Sólo le ví dos veces. La primera en el Palacio Vistalegre cuando el festival del Platanito, siendo novillero. La segunda en Las Ventas compartiendo terna con Curro Díaz y "Morenito de Aranda" despachando ,un domingo de Ramos, la peor corrida que he visto en mi vida. Un infumable encierro de "San Miguel" que se convirtió en un auténtico suplicio.
No tuve la suerte de verle triunfar, ni bordar el toreo, pero siempre creí en él y le guarde Fé. Su forma de hacer el toreo encajaba en mi manera de entender lo que es torear, encontrando en él la personalidad suficiente para suponer que era un torero interesante. Serio, recio, en la línea sobria de los toreros de Castilla, sólo que salpicado con una profundidad en su toreo cercano al arte como concepto.
Se retira de los ruedos sin tan siquiera haber recibido esa ovación que, emocionadamente, los toreros reciben cuando se desprenden del añadido en las rayas del tercio.

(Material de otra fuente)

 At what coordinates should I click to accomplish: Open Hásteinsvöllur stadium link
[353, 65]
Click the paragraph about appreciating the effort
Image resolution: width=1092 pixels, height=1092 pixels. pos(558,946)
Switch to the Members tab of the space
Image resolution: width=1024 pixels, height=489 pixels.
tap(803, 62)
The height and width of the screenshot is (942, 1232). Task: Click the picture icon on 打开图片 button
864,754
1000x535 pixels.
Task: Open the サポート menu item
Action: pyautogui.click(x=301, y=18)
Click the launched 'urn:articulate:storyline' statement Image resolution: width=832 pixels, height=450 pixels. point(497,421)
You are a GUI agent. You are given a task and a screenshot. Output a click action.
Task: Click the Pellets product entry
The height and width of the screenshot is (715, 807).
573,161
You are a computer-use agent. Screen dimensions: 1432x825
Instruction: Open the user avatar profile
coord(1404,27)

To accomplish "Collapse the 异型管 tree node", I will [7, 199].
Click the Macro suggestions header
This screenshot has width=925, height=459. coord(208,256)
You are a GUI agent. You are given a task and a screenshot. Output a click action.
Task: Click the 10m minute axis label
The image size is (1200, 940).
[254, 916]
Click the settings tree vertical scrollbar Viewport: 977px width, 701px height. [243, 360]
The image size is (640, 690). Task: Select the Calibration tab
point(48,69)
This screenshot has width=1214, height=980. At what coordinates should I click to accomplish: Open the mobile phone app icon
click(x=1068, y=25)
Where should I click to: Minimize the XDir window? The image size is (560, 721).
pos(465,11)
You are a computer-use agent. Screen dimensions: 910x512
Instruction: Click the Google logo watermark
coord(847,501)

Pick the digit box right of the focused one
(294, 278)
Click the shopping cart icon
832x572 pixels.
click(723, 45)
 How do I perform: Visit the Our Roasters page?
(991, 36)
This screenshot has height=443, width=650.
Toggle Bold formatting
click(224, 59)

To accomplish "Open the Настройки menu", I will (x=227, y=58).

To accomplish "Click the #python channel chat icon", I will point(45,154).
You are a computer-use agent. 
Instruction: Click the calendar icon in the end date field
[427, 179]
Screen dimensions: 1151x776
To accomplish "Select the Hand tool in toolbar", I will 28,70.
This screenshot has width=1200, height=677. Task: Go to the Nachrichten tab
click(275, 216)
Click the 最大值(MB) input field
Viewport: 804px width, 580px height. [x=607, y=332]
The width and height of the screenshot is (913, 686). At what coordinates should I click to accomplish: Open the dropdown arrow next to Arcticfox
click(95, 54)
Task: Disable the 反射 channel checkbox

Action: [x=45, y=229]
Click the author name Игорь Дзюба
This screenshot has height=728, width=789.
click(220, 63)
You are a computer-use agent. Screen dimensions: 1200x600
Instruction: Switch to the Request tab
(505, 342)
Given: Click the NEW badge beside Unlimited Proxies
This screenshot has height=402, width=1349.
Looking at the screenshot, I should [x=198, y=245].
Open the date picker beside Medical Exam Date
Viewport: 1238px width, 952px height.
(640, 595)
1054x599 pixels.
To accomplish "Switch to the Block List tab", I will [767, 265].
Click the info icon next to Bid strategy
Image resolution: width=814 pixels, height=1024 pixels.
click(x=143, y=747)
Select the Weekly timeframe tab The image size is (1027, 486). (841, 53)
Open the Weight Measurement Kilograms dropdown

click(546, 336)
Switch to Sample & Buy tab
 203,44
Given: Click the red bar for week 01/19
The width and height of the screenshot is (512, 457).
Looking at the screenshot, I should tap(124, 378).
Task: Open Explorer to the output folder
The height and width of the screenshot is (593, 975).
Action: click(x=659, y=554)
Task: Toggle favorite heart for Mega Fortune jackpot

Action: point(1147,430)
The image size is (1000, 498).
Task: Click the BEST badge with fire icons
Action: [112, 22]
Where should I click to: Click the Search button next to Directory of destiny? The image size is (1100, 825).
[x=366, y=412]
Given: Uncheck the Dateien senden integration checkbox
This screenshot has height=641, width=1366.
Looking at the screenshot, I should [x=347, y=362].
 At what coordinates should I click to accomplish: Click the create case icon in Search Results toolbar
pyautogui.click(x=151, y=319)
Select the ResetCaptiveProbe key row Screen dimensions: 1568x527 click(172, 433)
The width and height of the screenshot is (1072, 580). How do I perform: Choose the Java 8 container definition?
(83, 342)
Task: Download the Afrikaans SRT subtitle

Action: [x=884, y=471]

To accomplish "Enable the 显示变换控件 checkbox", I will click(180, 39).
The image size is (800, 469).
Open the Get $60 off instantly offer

Lo hace ahora, justo cuando la temporada principia y después de haber hecho el paseíllo en la Monumental de México. Que no es poca cosa.
Su marcha del toreo deja al descubierto que, efectivamente, algo terrible está ocurriendo en la Fiesta cuando abandonan toreros con cualidades de sobra mientras las ferias programan carteles que sólo se diferencian de los de hace una década en que, ahora, proliferan los mano a mano faltos de interés para el aficionado, y sobrados de conveniencia para quienes manejan el negocio.
Y me acuerdo ahora aquella tarde de marzo en Valladolid, cuando paseando por el Campo Grande hacía memoria de los toreros de la tierra, recordaba a Leandro Marcos y pensaba para mis adentros: que pedazo de torero hay aquí en Pucela.